DIRECTIONS FOR THIS TASK: Reproduce the data verbatim, starting at the line that contains "criterion 5 text" and ending at the line that contains "[x=193, y=207]", with both of those lines included. Leave the pictures out of your output.

RECORDED DATA:
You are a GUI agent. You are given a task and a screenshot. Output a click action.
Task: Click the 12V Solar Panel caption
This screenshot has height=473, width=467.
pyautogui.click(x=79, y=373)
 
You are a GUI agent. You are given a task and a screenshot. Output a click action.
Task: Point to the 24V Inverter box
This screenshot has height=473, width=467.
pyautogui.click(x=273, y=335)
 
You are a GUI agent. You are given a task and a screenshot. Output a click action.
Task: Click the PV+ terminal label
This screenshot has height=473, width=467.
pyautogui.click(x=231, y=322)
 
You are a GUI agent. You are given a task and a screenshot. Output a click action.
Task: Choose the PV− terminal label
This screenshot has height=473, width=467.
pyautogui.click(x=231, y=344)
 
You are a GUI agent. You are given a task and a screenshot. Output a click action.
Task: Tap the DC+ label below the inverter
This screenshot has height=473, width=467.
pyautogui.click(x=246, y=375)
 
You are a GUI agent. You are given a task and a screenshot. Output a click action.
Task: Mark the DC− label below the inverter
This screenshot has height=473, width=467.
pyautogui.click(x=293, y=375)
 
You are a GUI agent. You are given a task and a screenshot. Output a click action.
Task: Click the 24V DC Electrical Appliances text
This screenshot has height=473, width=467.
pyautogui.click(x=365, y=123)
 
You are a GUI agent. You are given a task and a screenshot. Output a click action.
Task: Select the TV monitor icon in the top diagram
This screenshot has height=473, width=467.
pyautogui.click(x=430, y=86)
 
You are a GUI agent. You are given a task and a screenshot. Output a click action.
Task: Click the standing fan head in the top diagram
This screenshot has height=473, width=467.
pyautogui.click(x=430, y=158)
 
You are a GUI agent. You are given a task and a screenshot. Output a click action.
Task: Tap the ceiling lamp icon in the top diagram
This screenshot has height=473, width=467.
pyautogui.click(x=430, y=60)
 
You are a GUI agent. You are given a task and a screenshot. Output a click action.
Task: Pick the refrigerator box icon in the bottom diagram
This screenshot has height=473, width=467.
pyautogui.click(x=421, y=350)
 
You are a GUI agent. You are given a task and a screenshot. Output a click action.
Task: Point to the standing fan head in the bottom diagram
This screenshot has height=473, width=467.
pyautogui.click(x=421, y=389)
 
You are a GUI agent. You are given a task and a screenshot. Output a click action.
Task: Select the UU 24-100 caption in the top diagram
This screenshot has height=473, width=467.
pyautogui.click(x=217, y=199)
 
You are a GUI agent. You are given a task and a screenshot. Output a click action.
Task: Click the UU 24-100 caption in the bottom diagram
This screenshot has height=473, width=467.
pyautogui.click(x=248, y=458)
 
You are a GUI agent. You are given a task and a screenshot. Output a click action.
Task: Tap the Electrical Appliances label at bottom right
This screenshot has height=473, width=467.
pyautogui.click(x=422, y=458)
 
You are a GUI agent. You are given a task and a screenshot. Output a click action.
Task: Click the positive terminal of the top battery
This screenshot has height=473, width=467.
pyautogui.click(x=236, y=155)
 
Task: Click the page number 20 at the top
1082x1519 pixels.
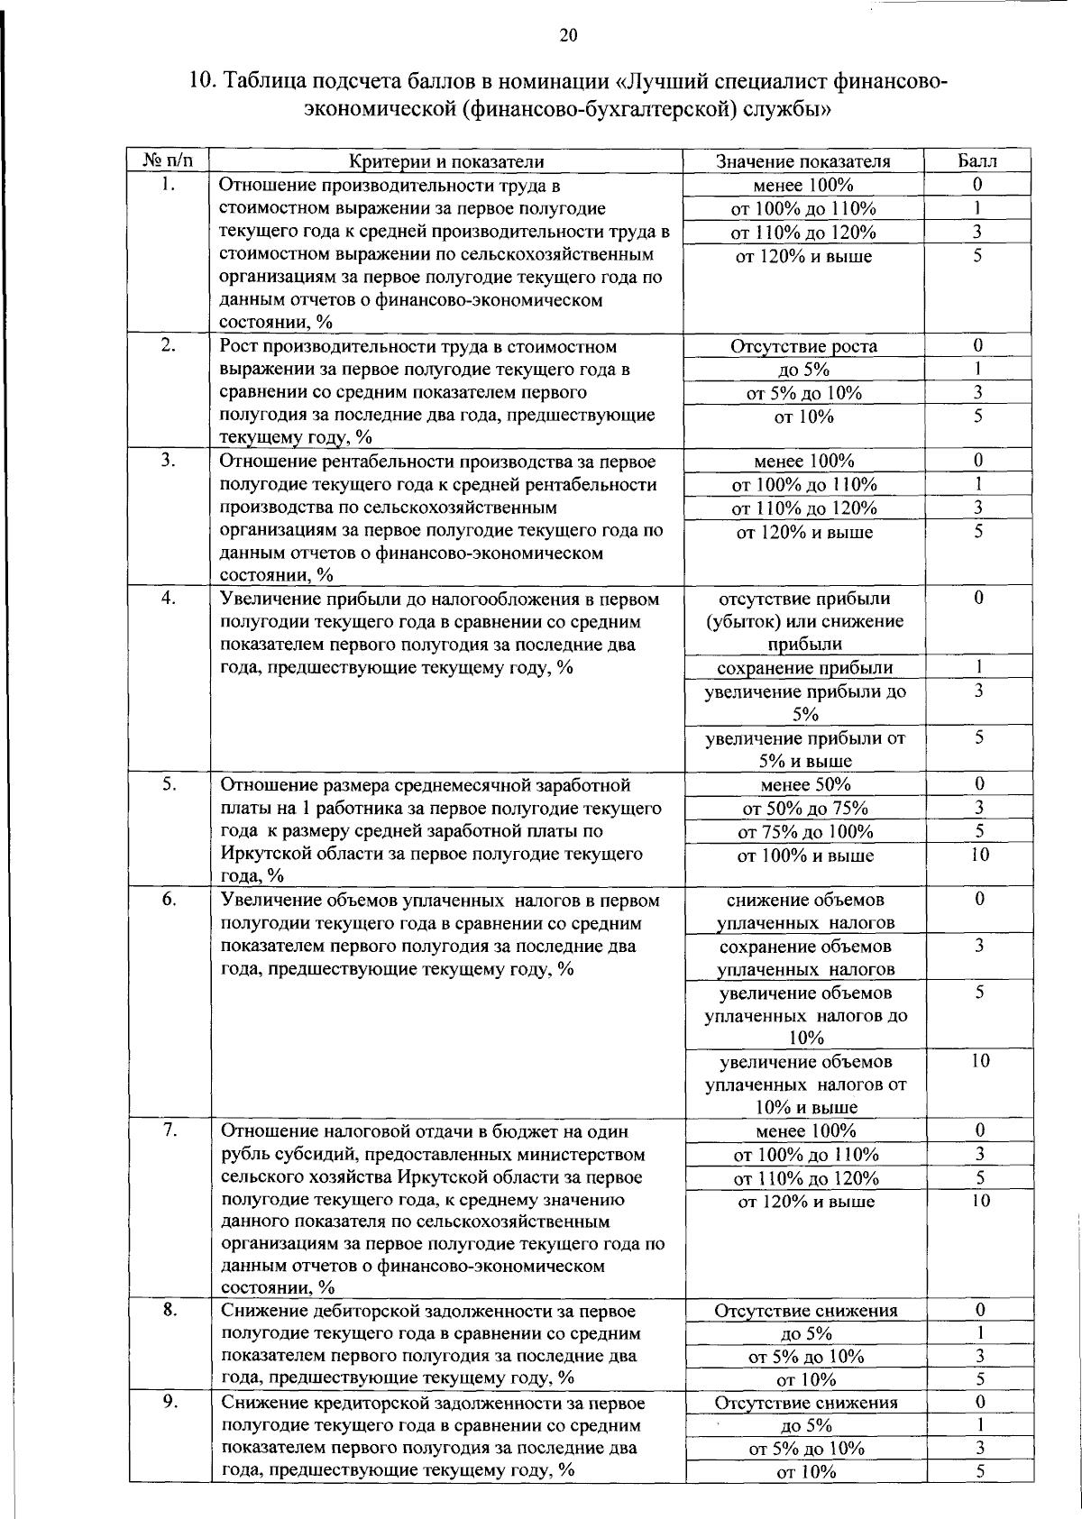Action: click(x=567, y=36)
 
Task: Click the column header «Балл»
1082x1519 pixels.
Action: click(x=977, y=161)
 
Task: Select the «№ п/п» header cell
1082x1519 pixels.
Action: click(x=168, y=161)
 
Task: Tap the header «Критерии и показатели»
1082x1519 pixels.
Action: click(x=446, y=161)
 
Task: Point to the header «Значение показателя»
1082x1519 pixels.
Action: click(x=803, y=161)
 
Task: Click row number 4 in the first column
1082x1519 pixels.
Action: click(x=168, y=598)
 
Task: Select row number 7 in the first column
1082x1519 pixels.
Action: click(x=168, y=1130)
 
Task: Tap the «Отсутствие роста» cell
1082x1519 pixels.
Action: click(x=803, y=346)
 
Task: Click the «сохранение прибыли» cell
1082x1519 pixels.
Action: click(x=804, y=668)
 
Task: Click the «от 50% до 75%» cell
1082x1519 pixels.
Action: click(x=804, y=808)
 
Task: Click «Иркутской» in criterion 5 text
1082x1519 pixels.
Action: click(x=267, y=854)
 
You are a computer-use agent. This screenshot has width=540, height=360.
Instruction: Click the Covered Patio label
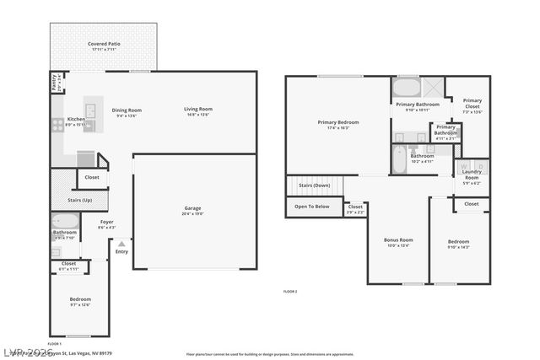[x=103, y=44]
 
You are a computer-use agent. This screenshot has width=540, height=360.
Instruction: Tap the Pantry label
[x=55, y=83]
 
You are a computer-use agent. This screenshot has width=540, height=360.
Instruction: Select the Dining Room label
[x=127, y=110]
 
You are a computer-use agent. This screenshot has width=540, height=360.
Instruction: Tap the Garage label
[x=193, y=207]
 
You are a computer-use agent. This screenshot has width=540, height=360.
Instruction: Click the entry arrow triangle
[x=122, y=244]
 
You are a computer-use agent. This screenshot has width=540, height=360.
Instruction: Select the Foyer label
[x=107, y=222]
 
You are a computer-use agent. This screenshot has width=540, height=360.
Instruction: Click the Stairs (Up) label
[x=80, y=200]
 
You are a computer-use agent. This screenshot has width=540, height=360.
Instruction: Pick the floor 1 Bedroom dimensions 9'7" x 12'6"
[x=80, y=305]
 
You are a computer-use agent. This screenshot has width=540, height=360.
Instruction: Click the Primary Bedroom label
[x=338, y=122]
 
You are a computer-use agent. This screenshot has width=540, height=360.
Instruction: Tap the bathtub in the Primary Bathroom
[x=406, y=88]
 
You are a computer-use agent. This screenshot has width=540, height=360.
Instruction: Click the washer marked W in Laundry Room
[x=463, y=166]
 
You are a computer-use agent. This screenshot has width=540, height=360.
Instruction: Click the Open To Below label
[x=312, y=206]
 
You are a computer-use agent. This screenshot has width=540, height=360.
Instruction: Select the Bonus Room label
[x=397, y=240]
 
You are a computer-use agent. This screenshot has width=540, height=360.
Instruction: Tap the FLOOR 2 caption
[x=289, y=291]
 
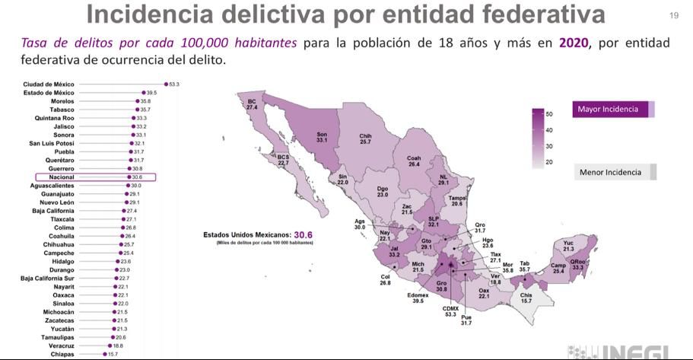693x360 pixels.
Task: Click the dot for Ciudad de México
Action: click(166, 84)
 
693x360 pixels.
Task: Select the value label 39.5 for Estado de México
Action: click(151, 93)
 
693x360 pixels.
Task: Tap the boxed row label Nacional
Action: click(61, 177)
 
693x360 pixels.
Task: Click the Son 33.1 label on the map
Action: click(322, 137)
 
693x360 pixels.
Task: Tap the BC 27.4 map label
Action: click(252, 104)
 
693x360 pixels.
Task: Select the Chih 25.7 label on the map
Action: click(365, 139)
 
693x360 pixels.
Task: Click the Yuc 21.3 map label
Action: click(568, 246)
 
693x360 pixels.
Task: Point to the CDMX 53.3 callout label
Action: click(450, 311)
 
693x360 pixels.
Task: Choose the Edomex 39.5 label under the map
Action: click(418, 298)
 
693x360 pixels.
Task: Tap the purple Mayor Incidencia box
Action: click(612, 110)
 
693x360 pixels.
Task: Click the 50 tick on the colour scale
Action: click(548, 114)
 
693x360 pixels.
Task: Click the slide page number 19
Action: click(673, 16)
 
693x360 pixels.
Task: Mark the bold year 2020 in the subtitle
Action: click(574, 43)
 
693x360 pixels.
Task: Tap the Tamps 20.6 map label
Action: click(456, 201)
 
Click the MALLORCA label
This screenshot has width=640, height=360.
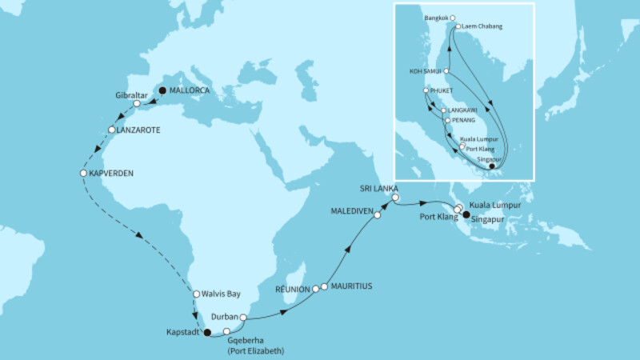click(190, 90)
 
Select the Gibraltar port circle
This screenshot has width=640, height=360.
click(138, 104)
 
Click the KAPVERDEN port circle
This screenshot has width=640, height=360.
click(83, 173)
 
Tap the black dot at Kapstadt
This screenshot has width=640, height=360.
click(206, 333)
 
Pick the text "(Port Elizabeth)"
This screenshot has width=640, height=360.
click(257, 350)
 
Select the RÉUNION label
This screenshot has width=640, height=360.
click(291, 288)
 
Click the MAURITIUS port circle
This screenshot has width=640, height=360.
click(324, 286)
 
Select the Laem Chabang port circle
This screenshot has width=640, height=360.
click(458, 26)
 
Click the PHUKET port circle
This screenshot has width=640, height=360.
click(427, 91)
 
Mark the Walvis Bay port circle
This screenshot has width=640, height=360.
click(197, 294)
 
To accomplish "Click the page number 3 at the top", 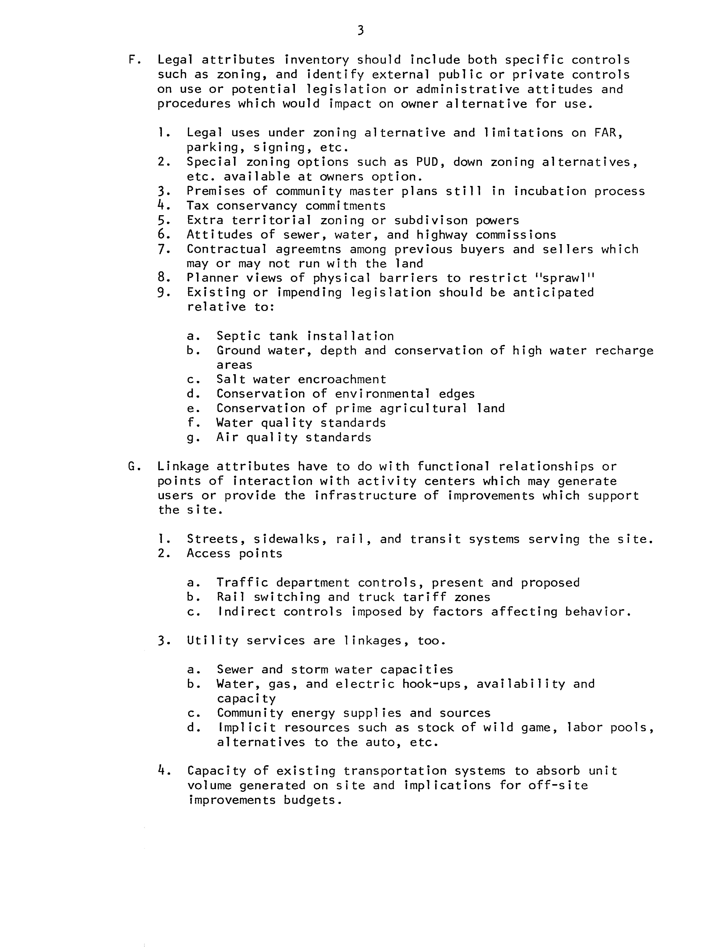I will click(361, 30).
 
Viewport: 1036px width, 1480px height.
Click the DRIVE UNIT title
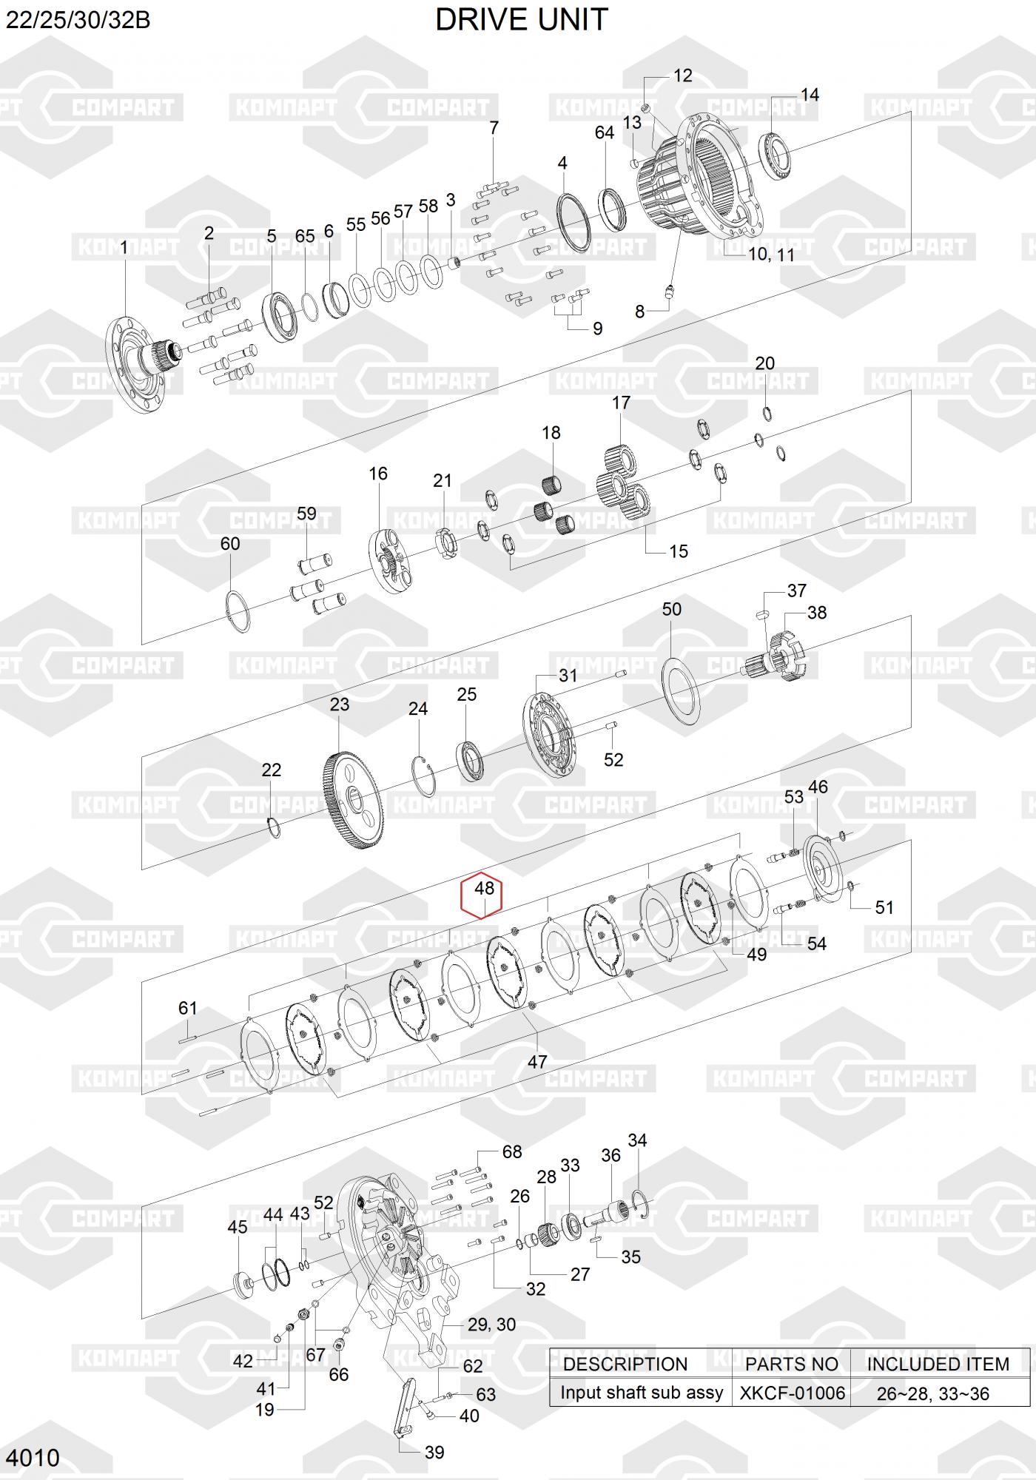tap(521, 20)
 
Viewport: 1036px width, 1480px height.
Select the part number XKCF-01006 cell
tap(792, 1393)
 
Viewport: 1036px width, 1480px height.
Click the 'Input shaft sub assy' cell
tap(641, 1393)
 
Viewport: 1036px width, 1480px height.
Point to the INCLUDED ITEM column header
tap(938, 1364)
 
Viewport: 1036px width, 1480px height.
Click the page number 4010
tap(33, 1457)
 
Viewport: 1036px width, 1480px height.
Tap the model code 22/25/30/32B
tap(78, 20)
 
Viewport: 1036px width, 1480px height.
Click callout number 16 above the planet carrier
tap(378, 474)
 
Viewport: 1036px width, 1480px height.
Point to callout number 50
tap(671, 609)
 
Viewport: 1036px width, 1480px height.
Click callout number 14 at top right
tap(810, 95)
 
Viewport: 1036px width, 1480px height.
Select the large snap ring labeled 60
tap(238, 612)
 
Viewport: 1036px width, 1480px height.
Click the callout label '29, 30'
tap(491, 1325)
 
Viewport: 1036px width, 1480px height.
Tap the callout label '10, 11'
tap(771, 254)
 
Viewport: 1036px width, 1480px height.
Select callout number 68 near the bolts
tap(511, 1151)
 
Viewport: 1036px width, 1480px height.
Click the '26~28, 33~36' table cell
tap(932, 1393)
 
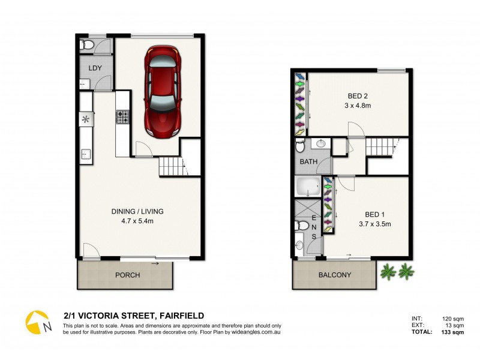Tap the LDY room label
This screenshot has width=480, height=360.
(95, 68)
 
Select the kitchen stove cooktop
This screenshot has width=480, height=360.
(123, 116)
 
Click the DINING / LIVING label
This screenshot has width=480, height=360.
(137, 211)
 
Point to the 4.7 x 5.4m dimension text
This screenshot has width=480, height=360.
(137, 221)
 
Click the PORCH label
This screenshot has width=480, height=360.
(127, 275)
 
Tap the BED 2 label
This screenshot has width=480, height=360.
(359, 95)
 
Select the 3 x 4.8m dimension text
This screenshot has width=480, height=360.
(359, 105)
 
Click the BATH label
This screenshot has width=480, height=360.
(309, 162)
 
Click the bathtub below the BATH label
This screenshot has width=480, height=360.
(310, 187)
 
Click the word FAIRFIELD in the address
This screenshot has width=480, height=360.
(180, 316)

RESULT OF THIS EXERCISE:
Task: Click «Иркутской» in criterion 5 text
1082x1519 pixels.
Action: click(x=267, y=854)
 
You are a computer-use agent. This screenshot has width=540, height=360.
Instruction: Click the Covered Patio label
[x=103, y=44]
 
You are a computer-use agent. This screenshot has width=540, height=360.
Instruction: Tap the Pantry label
[x=55, y=83]
 
You are a computer-use agent. This screenshot has width=540, height=360.
Instruction: Select the Dining Room label
[x=127, y=110]
 
You are a computer-use agent. This screenshot has width=540, height=360.
Instruction: Tap the Garage label
[x=193, y=207]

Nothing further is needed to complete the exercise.